Trinity Hill 2013 Hawke’s Bay $17, 90 points.
Sherwood Estate 2013 Waipara Valley $20, 89 points.
Brancott 2013 Marlborough $13, 88 points.
Kim Crawford 2013 South Island $19, 88 points.
Ribbonwood 2013 Marlborough $17, 88 points.
The Crossings 2013 Marlborough $19, 88 points.
Yealands 2013 Marlborough $19, 88 points.
Lagoon Hill 2013 Marlborough $20, 87 points.
Matua 2013 Marlborough $15, 87 points.
The Better Half 2013 Marlborough $14, 87 points.
If Pinot Noirs from Central Otago are bold and intense, and Marlborough’s are fruity and accessible, Martinborough provides their complex, savory counterparts. These are New Zealand’s most intriguing, ageworthy Pinots.
Some of that could be simply because of vine age and winemaking experience. Dry River is one of the region’s four “originals,” established in 1979. Martinborough Vineyard’s home block was planted in 1980, the same year that Ata Rangi and Chifney were established. The original Chifney holdings are now part of Margrain Vineyard. These core wineries have set a remarkable standard for consistency while serving as talent incubators and inspiration to others.
Larry McKenna was Martinborough Vineyard’s first winemaker, hired in 1986. He’s now a co-owner of Escarpment (founded in 1998). Claire Mulholland, now at Burn Cottage in Central Otago, followed McKenna, succeeded for the 2007 vintage by current winemaker Paul Mason. That’s it—three winemakers in roughly 30 years.
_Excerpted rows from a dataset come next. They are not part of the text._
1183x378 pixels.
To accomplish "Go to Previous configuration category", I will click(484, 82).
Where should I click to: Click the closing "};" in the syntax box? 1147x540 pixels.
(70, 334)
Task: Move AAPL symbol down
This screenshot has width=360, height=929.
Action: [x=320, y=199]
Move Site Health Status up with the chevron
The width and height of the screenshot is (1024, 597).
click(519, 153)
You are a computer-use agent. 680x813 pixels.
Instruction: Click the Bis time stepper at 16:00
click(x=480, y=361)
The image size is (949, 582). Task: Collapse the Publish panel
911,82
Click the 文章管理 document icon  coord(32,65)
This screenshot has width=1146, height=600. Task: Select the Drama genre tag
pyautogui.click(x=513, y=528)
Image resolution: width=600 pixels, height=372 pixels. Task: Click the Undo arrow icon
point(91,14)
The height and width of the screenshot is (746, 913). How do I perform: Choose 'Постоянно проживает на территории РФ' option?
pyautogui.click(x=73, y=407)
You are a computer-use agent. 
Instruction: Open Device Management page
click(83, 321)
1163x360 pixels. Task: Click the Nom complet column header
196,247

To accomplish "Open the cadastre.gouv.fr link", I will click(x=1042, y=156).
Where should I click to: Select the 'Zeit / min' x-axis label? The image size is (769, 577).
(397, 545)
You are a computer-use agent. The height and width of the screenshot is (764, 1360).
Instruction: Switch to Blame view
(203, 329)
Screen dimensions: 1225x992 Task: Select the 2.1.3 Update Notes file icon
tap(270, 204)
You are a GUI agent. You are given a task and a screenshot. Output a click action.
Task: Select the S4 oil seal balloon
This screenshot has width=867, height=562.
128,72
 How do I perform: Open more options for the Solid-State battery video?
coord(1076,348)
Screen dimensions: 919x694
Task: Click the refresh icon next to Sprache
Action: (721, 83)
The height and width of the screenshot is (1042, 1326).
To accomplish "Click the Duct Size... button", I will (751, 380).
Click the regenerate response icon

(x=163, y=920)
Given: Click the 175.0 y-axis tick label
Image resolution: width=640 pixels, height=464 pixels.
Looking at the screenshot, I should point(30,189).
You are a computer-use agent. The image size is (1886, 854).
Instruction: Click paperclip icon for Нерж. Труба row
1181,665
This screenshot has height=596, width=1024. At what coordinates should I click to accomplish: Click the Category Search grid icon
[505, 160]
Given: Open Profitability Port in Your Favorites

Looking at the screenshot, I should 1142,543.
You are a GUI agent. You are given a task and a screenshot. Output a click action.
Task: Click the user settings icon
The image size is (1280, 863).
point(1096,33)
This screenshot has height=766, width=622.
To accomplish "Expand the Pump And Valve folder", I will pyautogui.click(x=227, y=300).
Dry River and Ata Rangi have had similarly low turnover in their winemaking positions, giving each a chance to know the vineyards and achieve consistent results. Winemakers who’ve moved on to other ventures, like Olly Masters (Misha’s Vineyard) and Poppy Hammond (Poppies Martinborough), have helped broaden the pool of top-quality Pinot.
While “large” wineries like Craggy Range, Palliser Estate and Te Kairanga spread the gospel of Martinborough to the general public, tiny producers like Johner Estate (located in nearby Wairarapa), Kusuda and Schubert represent a cadre of budding international stars.
Seeking out Martinborough’s best Pinot Noirs is often part of the fun, as U.S. availability is limited. Yet, the top wines can easily sit alongside Pinots from anywhere in the world. Moreover, even some of the region’s widely distributed wines shine in top vintages.
“In ’13, it was hard to make bad wine,” says Martinborough Vineyard’s Mason.
I blind-tasted 21 Pinot Noirs from the 2013 vintage at a regional tasting in Martinborough and rated them all from 87 (Very Good) through 94 (Superb). So whether you’re just discovering these wines, or have followed them from the very start, I can’t think of a better time and place to jump in.
Top-Rated Pinot Noirs from Martinborough
Ata Rangi 2013 Pinot Noir, $55, 94 points. Power and grace combine in this tour de force from Helen Masters, Ata Rangi’s winemaker. Firm tannins provide ample structure. Drink 2018–25. Cellar Selection. Epic Wines.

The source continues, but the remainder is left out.